Requisitos do exercício =>
1. Segundo a entrevista sobre Raízes do Brasil, em que ano o livro foi escrito?
2. Dê seguimento à entrevista sobre Raízes do Brasil, começando logo após a última pergunta apresentada.

Trecho fornecido =>
-*-

IHU On-Line - Como podemos fazer uma releitura do livro Raízes do Brasil, de Sérgio Buarque de Holanda, hoje? O que significa reler essa obra nos dias atuais?

Maria Odila Dias
- Esse é um livro ainda bastante atual, porque trata de muitos impasses. Raízes do Brasil fala sobre as brigas do professor Sérgio com os modernistas e com os intérpretes do Brasil na época dele, ou com o impasse da sociedade brasileira diante de problemas que não se consegue superar. Talvez esse seja um dos pontos que chame mais nossa atenção na obra hoje. 

IHU On-Line - Quais os limites da obra? E quais as principais polêmicas do livro?

Maria Odila Dias
– Os limites se dão no sentido da contextualização, da época em que o livro foi escrito dos problemas do caminho que levou o historiador até a elaboração do trabalho. Toda obra tem a sua época. Um livro escrito em 1936 é sempre diferente de um livro escrito em 2006, ainda mais sobre o Brasil. Como se trata de um ensaio importante e que volta para o passado, Raízes do Brasil é um livro que permanece conosco. Mas ele suscitou polêmica, sobretudo, quanto ao homem cordial, que foi mal-entendido na época. O professor Sérgio irritava-se muito, lembrando do capítulo “homem cordial”, pela incompreensão do conceito na sua época. 

IHU On-Line - Como podemos retomar o conceito de “homem cordial” nos dias de hoje? Quem é o homem cordial contemporâneo? É o mesmo descrito por Buarque de Holanda?

Maria Odila Dias
- O professor Sérgio entendia por homem cordial a dificuldade de institucionalização que nós tínhamos. A política ficava sempre no âmbito das famílias, dos interesses, das facções, e o homem cordial era aquele que decidia não na câmara dos deputados, mas nos corredores da corte, negociando, fazendo compromissos com os opositores, nesse tipo de política de bastidor. O homem cordial seria aquele que procura sempre os seus interesses e que pode, inclusive, mandar matar a pessoa com a qual ele se entende com toda cordialidade. Era essa a figura que Sérgio Buarque elegeu para mostrar a corrupção que existia na política e que ele interpretava como um fenômeno histórico. E hoje temos uma corrupção no mundo globalizado.

IHU On-Line - A senhora pode falar sobre a crítica ao processo elitista de formação da nacionalidade que aparece em Raízes do Brasil?

Maria Odila Dias
- Essa é talvez uma das mensagens mais fortes do livro: mostrar o limite do projeto do Estado-Nação elitista e o problema da cidadania, que hoje é tão importante para nós e que continua pendente, em impasse. Ele critica muito as gerações que o antecederam e a sua, a do Estado Novo, por essa idéia autoritária de uma identidade fixa nacional. Ele dizia que esse era um processo histórico sempre em aberto, nunca determinado e que esse projeto elitista forjava uma idéia muito autoritária de identidade nacional que não correspondia à pluralidade e às diferenças do Brasil na época. Esse é um dos pontos mais interessantes de Raízes do Brasil.

IHU On-Line - Sérgio Buarque de Holanda criticava o conceito de uma identidade nacional permanente ou fixa. Como isso se deu no período do Estado Novo?

-*-

Dados armazenados =>
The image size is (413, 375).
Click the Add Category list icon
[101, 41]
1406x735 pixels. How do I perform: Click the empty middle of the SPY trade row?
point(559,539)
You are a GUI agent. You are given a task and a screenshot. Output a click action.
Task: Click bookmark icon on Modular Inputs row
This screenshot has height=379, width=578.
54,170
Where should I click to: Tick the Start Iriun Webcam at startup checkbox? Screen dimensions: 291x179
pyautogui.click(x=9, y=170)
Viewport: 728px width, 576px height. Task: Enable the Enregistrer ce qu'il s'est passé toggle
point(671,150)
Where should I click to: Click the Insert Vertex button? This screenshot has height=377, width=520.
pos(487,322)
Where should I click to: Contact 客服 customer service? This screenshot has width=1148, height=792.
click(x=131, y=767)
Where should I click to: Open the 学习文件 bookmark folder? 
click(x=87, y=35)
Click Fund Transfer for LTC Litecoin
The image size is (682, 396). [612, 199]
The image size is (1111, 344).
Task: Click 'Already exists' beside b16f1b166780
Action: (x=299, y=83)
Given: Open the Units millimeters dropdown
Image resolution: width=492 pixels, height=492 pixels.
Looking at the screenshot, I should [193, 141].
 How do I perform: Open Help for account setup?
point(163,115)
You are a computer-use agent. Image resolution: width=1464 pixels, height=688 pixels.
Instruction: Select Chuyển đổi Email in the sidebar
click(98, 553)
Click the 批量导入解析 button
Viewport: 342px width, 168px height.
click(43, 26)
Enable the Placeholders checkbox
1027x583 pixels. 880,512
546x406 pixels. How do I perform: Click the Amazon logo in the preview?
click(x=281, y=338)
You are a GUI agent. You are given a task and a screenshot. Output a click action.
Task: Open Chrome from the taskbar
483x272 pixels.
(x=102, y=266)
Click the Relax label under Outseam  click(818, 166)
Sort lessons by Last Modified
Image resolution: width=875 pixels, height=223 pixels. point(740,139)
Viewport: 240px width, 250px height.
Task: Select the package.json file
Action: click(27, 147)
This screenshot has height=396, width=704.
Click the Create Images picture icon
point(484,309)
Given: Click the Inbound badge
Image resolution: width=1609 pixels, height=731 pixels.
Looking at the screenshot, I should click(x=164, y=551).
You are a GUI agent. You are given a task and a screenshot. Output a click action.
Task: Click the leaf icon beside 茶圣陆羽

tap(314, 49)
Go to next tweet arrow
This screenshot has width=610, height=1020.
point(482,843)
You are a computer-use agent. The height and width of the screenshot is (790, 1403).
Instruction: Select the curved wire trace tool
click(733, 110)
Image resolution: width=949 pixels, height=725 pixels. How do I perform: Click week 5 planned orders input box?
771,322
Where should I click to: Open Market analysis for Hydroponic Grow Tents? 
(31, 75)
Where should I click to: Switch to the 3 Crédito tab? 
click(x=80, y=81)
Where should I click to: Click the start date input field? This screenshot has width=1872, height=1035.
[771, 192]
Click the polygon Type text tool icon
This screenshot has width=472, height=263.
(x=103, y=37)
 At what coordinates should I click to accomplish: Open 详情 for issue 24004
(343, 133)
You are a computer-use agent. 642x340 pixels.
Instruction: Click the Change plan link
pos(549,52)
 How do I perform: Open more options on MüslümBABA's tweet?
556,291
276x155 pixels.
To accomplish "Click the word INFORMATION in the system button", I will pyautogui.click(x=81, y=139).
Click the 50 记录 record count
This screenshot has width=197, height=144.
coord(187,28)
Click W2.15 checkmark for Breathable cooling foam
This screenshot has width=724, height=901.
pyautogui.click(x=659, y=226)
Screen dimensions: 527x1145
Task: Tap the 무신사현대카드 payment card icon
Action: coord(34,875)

-*-

Resultados das tarefas =>
1. Em 1936.

2.
Maria Odila Dias
- É justamente em oposição às políticas do Estado Novo que ele se coloca. Sérgio Buarque se volta para um processo histórico, mostrando o contraste entre a ideologia nacionalista e esse processo histórico que vai identificando e reidentificando o País ao longo do tempo. Ele enfatiza a formação, o processo de formação dessa identidade nacional como algo muito diferente da ideologia nacionalista que estava na moda na época em que ele escreveu Raízes do Brasil.

IHU On-Line - Que tipo de sociedade é descrita por Buarque de Holanda e o que ela tem a ver com a sociedade brasileira atual?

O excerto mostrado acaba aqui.